After a morning massage and morning icing Jedi is cleared to run today's hybrid course. The course is called "hybrid" because it is a combination of standard and JWW. It has an aframe, teeter, weaves and lots of jumps in it. The activities start a half an hour earlier today and Sarah Fix (who many of you know as a NADAC judge) came in at 5:30am to help course build the four courses that needed to be built. General walk throughs start at 6:30am. They groomed the dirt so it was softer again today.
We are running in the last group of 12" dogs so I'm happy to have plenty of time to walk Jedi around with breaks in between so he is going to be loosened up for the run. I use the warm-up jump fairly early with him to be sure he is jumping and turning well and he is.
We go to the start line and I set him up at an angle to the first jump so he can see jump #2. I lead out to between 1 and 2 and then move laterally away from 2 to get in front of the right side of jump 3 for a front cross. I push him into tunnel #4 that is under the aframe and sprint to the 5-6-7 serpentine. I race him to the landing side of 5 and do my front cross between 5 and 6 on the teeter side of the serpentine. Then we go off to the teeter, chute to the weaves and then tire to the aframe. I push him on the descent side of the aframe to send him out to the hard left turn to the triple. Then I front cross between the double and single jump and race to the finish. I find myself dangerously close to the wing of the last jump and realize how Terry Smorch ran into it on his run with Remy. It really came up in the handler path much more than I expected when walking the course.
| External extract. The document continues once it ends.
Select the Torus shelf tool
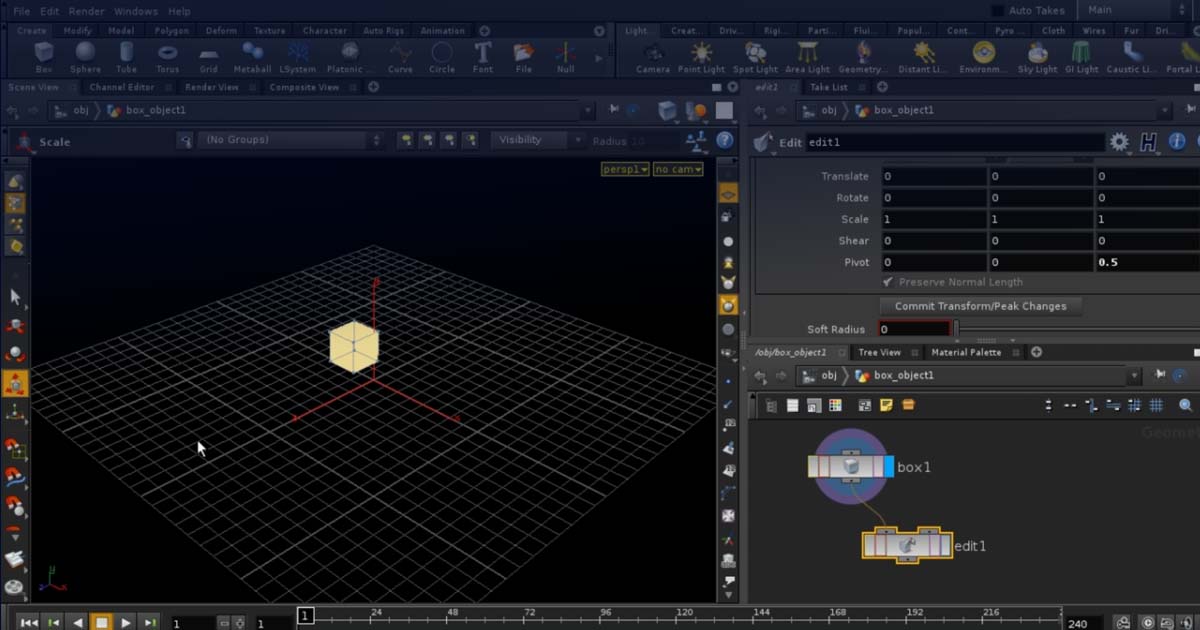[167, 57]
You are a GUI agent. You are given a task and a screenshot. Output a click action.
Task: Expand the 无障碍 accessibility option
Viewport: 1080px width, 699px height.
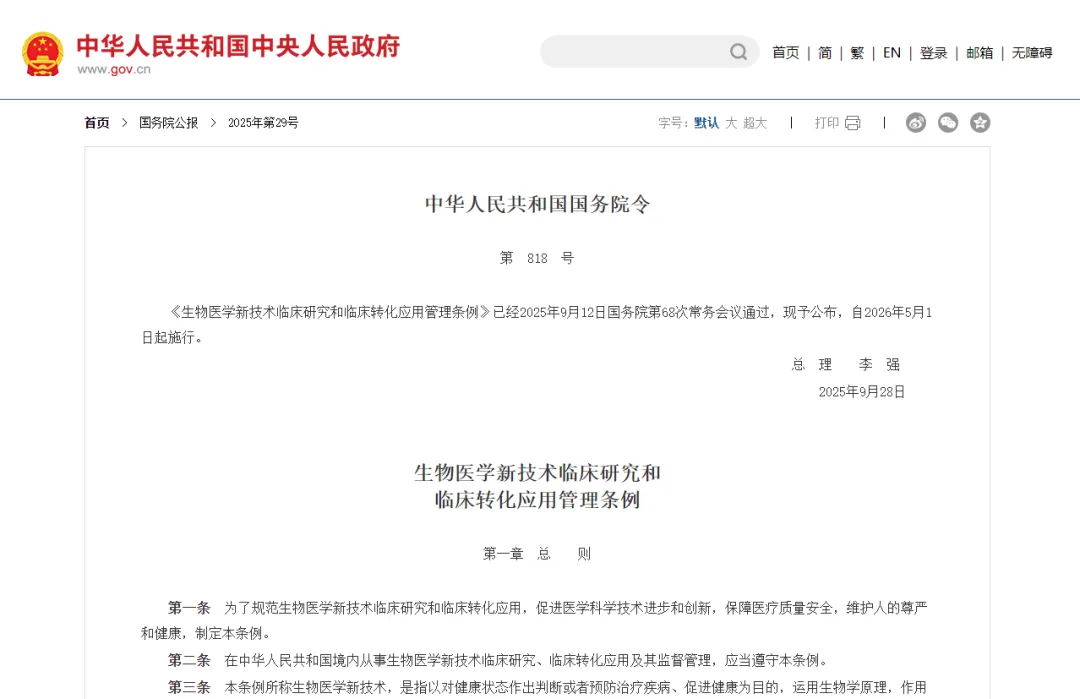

As for course analysis.... knocked bars seemed to the biggest problem for 8, 12 and 16" dogs. Bars came down in the serpentine and/or in the double/triple sequence near the end of the course. The teeter was not well liked by most small dogs and there was an increase in fly-off calls in the small dog group. For the big dogs not only were knocked bars a problem but the tunnel under the aframe was a problem when handlers were trying to get the dogs from the aframe to the triple. Pushing too hard or late front crosses caused dogs to duck right into the tunnel instead of going to directly to the triple. Some dogs had a hard time with the weave entry coming out of the closed tunnel.
I am happy that Jedi and I were able to end on a very fun and clean run. There were quite a few dogs who were sore this weekend and I think the footing played a large part in it. If you want a good overview of how footing affects dogs you should read Susan Salo's article in this month's edition of Clean Run Magazine. Dogs do take time to adjust to footing for running and jumping and in the case of this footing it kept getting harder and more lumpy over time. Dogs who ran early in the morning had better footing than those who ran at the end of the day.